When one thought that all that could be said about corporate social responsibility (CSR) has been said in innumerable treatises and articles, it has suddenly got second wind, thanks to the Government at the Centre. Its move to incorporate in the new Company Law a mandatory requirement that companies should spend at least two per cent of their net profits on activities falling within the ambit of CSR, has given rise to a (literally) furious debate among think-tanks and federations of chambers of commerce and industry about the wisdom of the proposed measure, both in terms of feasibility and enforceability.

Ultimately, the Government, realising that discretion was the better part of valour, has backtracked, with a tame suggestion that companies could at least disclose to their stakeholders, presumably in their balance-sheets and the chairman's address, the amounts earmarked and spent on specified CSR-related schemes.

The core element of the objection was that, CSR being all things to all persons, was an elusive proposition, not lending itself to any precise interpretation and that this will make it difficult for companies to decide which activities fell within the nature and scope of CSR and which didn't.

There was also the philosophical or ideological (whichever way one prefers) resistance to any inroads the Government wants to make into domains (such as apportionment of profits for various purposes, whether for advancing business interests or carrying out CSR) which ought to be left to the discretion, good sense and judgment of the companies and their stakeholders.
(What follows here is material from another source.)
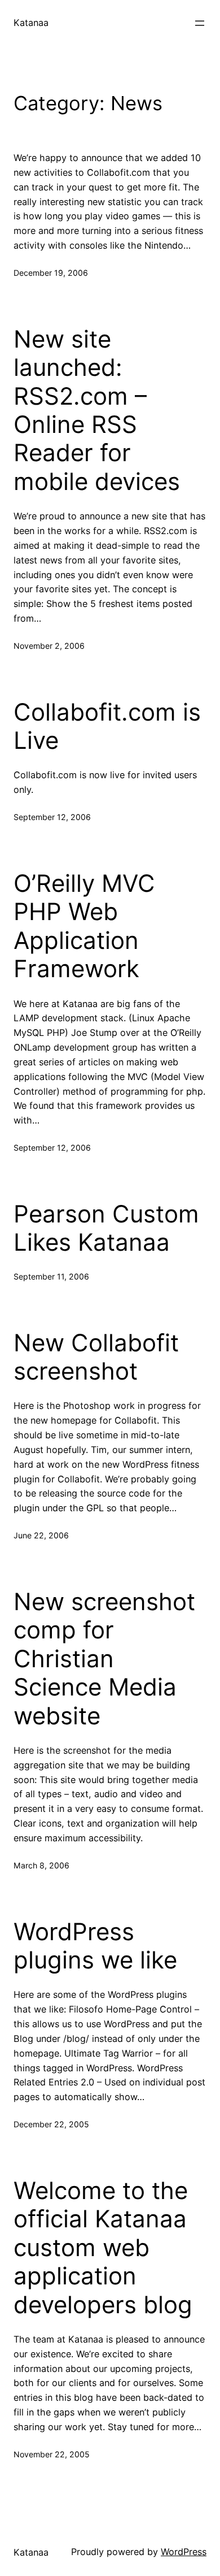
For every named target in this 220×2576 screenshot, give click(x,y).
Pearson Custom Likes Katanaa (106, 1228)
There was also a third argument which was as subtle as it was ingenious: Nothing more is necessary for a company to do by way of discharging its CSR than to conduct its business in tune with laws of the land and achieve wealth-creation and wealth-addition by sticking to the criteria of high productivity, distributable surplus, quality of goods and services, augmenting the Government's, that is, the people's coffers in the form of taxes and duties.

CATCH-ALL COMPLEXION

In this view of the concept, as a paper published in 2006 in the Harvard Business Review titled The Link between Competitive Advantage and CSR (and referred to by India Knowledge@Wharton in an article dated August 2, 2011) points out, creating shared value (CSV) should take precedence over CSR.
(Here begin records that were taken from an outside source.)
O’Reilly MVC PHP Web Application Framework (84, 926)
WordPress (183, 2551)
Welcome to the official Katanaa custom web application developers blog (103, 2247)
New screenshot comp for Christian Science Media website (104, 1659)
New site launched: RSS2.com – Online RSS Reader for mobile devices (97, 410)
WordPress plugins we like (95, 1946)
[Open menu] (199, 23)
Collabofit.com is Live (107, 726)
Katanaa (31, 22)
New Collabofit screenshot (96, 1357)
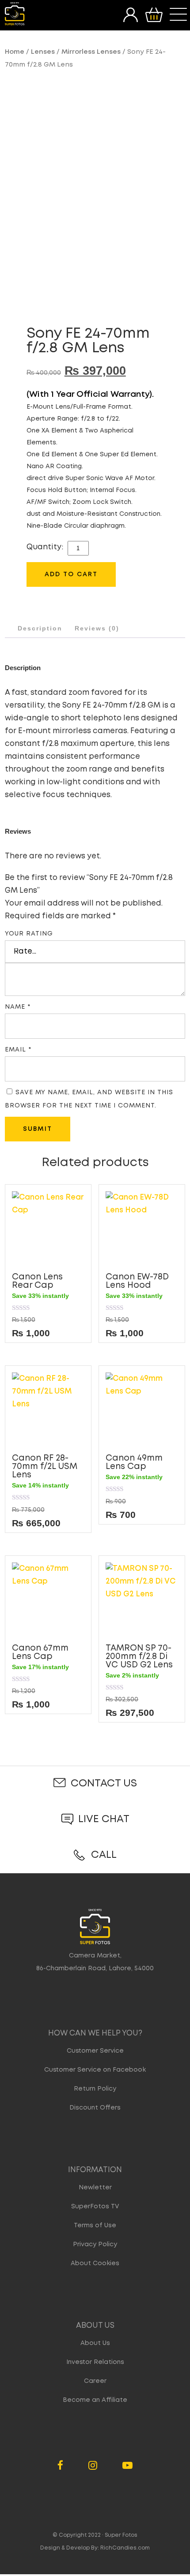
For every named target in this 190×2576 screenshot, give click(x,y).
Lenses (43, 52)
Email (18, 1049)
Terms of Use (95, 2225)
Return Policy (95, 2088)
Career (95, 2381)
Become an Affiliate (95, 2400)
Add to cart (71, 574)
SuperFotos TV (95, 2206)
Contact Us (104, 1783)
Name (17, 1007)
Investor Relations (95, 2362)
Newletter (95, 2187)
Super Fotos (121, 2535)
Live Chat (103, 1819)
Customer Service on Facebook (95, 2070)
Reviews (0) (97, 628)
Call (104, 1855)
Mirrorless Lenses (91, 52)
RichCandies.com (125, 2548)
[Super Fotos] (15, 14)
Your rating (29, 933)
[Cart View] (154, 15)
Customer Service (95, 2051)
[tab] (40, 628)
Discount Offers (95, 2107)
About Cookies (95, 2263)
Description (40, 628)
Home (14, 52)
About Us (95, 2343)
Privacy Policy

“CSV should supersede CSR in guiding the investments of companies in their communities…CSV is integral to a company's profitability and competitive position. It leverages the unique expertise and resources of the company to create economic value by creating social value.” Ergo, no allocations or provisions will need to be made in the name of CSR.

At some point, Ernst & Young jumped into the fray giving CSR a confounding catch-all complexion equating it with corporate responsibility, corporate citizenship, sustainable responsible business, corporate social performance and corporate sustainability.
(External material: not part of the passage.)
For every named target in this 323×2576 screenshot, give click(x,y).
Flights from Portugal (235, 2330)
The Institute of Chartered Accountants of India (ICAI) too, not to be left behind, is said to have set up a subcommittee to define CSR, thereby raising a fresh controversy in the bargain questioning its jurisdiction and competence to do so.

Trading definitions

In short, everybody is having a jolly good time trading definitions and parading erudition. For some, philanthropy is part of CSR, while for some others, vocational training programmes for employees and even subsidised canteen lunches could be it.

The K@W quotes Bill Gates and Warren Buffet that now the effort by companies should go beyond CSR into CSC (Corporate Social Compulsion).

The Government, for its part, will certainly feel happy if the corporates take over its responsibilities for health, social safety net, education et al under the garb of CSR.

Is there any need for these hair-splitting disputations? Is it too hard to recognise CSR when one sees it? Actually, I would call it CSD (Corporate Social Duty) which brings in the sense of social conscience and social commitment.

From that standpoint, I am all for the Government requiring the corporates under the law to set apart a stipulated quantum in fulfilment of that commitment.

In fact, I would increase the prescribed share of profits to be set aside from a mere two per cent to five per cent.